→ SUPPLIED DATA
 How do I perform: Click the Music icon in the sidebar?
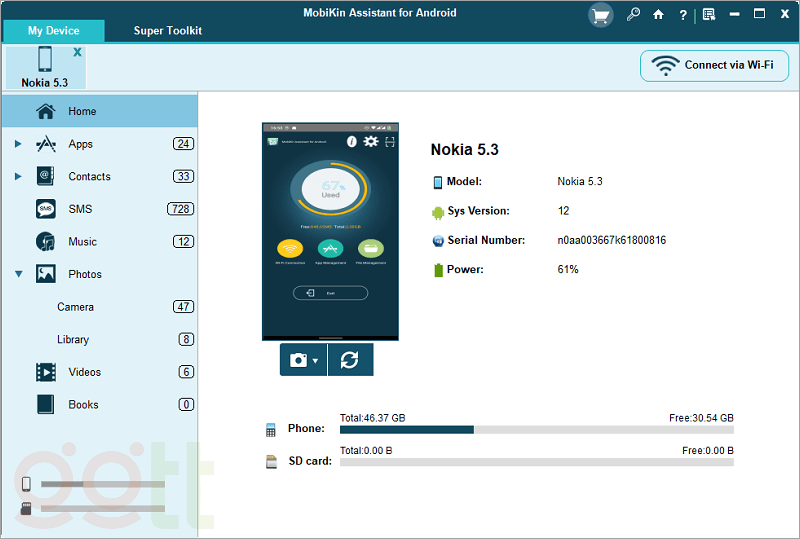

* * *

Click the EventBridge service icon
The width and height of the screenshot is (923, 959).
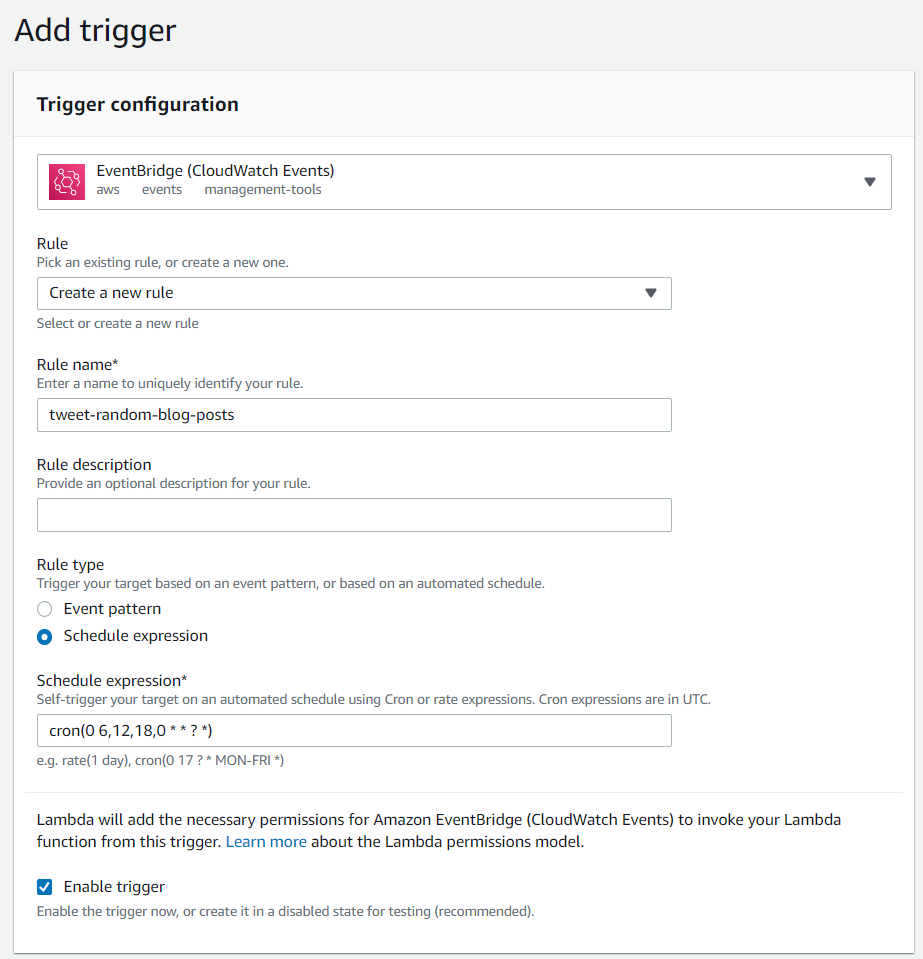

...

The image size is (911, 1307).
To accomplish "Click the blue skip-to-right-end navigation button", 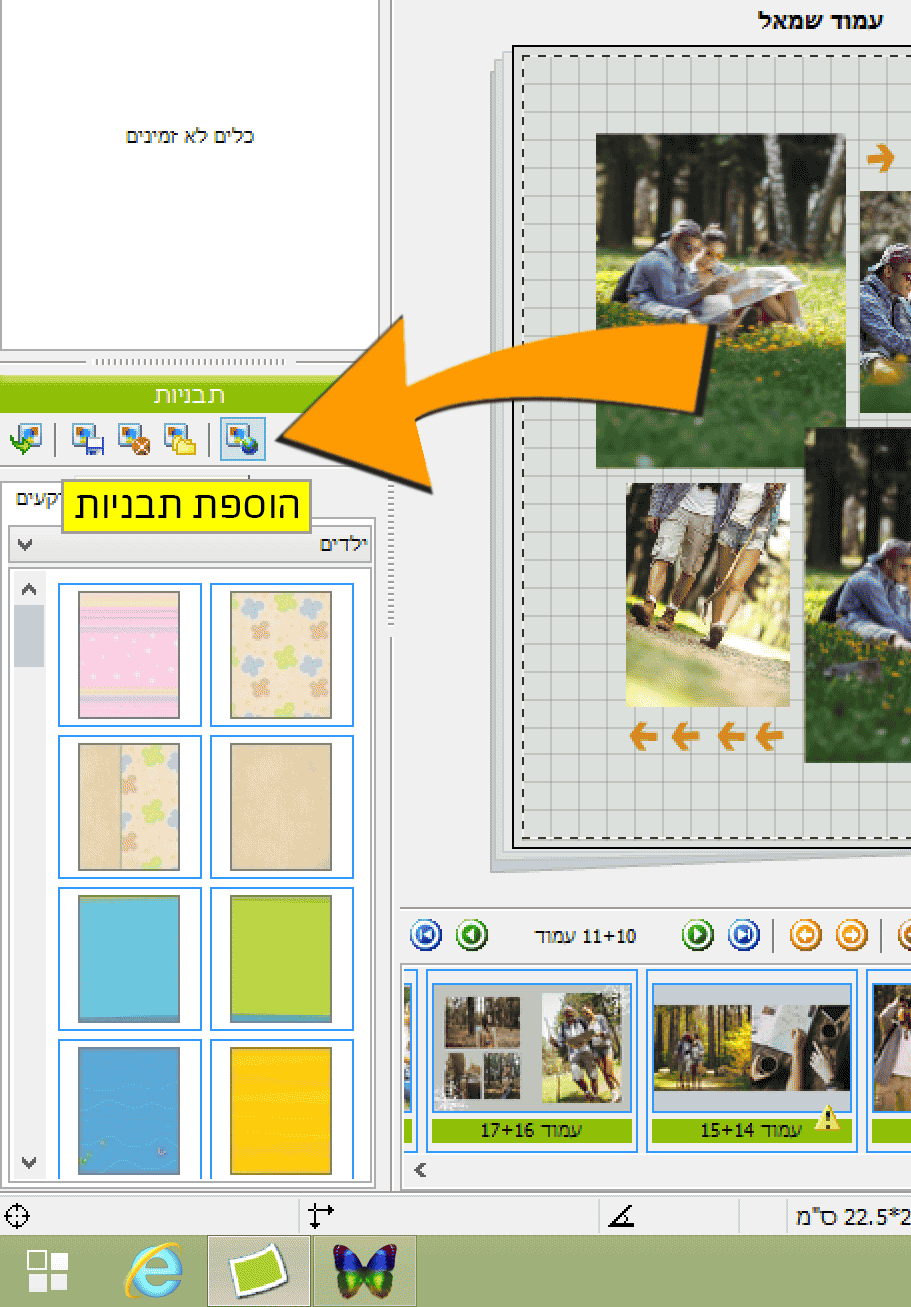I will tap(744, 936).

→ ASSIGNED TASK
What are the lines above, starting at the one with "Click the EventBridge service icon" and ending at the one with "The width and"? Give them again exactly, and only them.

→ REPLY
Click the EventBridge service icon
The width and height of the screenshot is (923, 959).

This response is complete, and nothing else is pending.